En los últimos años, el desempleo ha dejado de ser una mera consecuencia de los ciclos económicos o del avance tecnológico. Aunque la automatización y la inteligencia artificial suelen ocupar titulares como principales responsables de la pérdida de empleos, la verdadera razón del deterioro laboral está mucho más arraigada en un proyecto político, económico y social que prioriza al sistema financiero por encima de las personas. Este modelo pone al capital en el centro de las decisiones y relega al trabajador a un papel secundario, casi prescindible. No se trata de un hecho fortuito ni de una consecuencia inevitable del progreso, sino de un paradigma diseñado para maximizar ganancias a costa de quienes generan el verdadero valor: los trabajadores.

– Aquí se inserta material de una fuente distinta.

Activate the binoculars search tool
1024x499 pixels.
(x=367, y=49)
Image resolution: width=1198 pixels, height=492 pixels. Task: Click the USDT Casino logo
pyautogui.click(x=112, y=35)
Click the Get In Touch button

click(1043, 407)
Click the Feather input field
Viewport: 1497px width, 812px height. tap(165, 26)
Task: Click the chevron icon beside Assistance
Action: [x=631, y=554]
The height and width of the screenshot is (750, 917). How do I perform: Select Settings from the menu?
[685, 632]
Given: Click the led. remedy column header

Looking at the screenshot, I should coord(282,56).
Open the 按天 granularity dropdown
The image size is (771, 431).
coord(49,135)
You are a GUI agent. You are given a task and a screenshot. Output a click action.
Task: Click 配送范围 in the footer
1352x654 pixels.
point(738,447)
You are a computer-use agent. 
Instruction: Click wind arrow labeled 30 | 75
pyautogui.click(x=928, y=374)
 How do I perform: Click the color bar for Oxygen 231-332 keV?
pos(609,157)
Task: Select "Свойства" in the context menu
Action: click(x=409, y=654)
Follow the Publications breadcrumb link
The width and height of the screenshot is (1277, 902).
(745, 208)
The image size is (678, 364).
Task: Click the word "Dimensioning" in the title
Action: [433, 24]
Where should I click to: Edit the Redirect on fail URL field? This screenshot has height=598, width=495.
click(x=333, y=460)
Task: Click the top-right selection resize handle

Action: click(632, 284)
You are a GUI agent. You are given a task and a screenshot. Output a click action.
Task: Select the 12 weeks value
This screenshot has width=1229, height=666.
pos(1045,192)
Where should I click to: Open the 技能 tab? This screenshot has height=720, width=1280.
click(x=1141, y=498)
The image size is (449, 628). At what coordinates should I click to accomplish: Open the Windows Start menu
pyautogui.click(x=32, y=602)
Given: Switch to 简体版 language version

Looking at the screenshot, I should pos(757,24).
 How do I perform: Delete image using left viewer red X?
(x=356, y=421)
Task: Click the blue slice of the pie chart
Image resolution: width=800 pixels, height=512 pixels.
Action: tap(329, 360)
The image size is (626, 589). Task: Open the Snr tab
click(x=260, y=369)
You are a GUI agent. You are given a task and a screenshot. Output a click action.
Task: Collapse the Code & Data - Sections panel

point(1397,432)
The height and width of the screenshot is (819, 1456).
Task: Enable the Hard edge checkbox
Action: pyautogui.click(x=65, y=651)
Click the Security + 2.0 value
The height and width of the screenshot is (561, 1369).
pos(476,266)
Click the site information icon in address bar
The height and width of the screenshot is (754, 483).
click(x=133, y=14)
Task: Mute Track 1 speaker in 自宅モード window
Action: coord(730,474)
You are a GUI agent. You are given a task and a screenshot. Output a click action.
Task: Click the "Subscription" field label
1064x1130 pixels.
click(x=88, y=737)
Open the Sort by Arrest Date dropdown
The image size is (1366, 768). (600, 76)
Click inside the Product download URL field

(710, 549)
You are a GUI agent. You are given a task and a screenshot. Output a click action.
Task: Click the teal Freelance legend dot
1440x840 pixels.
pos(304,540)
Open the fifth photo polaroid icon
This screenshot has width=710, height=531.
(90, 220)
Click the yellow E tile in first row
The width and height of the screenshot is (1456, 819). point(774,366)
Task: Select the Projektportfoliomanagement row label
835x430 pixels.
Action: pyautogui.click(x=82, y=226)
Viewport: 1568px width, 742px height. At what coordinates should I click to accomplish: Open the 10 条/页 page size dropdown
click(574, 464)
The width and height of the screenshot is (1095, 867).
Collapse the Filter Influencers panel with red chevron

Históricamente, las economías que prosperaron y construyeron sociedades más justas fueron aquellas que entendieron el trabajo como un motor de desarrollo y cohesión social. Sin embargo, el modelo actual promueve la precarización y la deshumanización del empleo. Bajo el discurso de la competitividad y la eficiencia, los derechos laborales son sacrificados, y las políticas de ajuste desplazan al trabajador del centro de las políticas públicas.
Hoy, el sistema financiero no sólo concentra la riqueza, sino también define cómo se distribuye. Las decisiones de inversión no buscan generar empleo ni fortalecer la economía real, sino maximizar rendimientos a través de especulaciones bursátiles y financieras. En este esquema, los costos laborales son vistos como obstáculos, y la tercerización, el trabajo informal y los despidos masivos se convierten en herramientas para aumentar las ganancias de unos pocos.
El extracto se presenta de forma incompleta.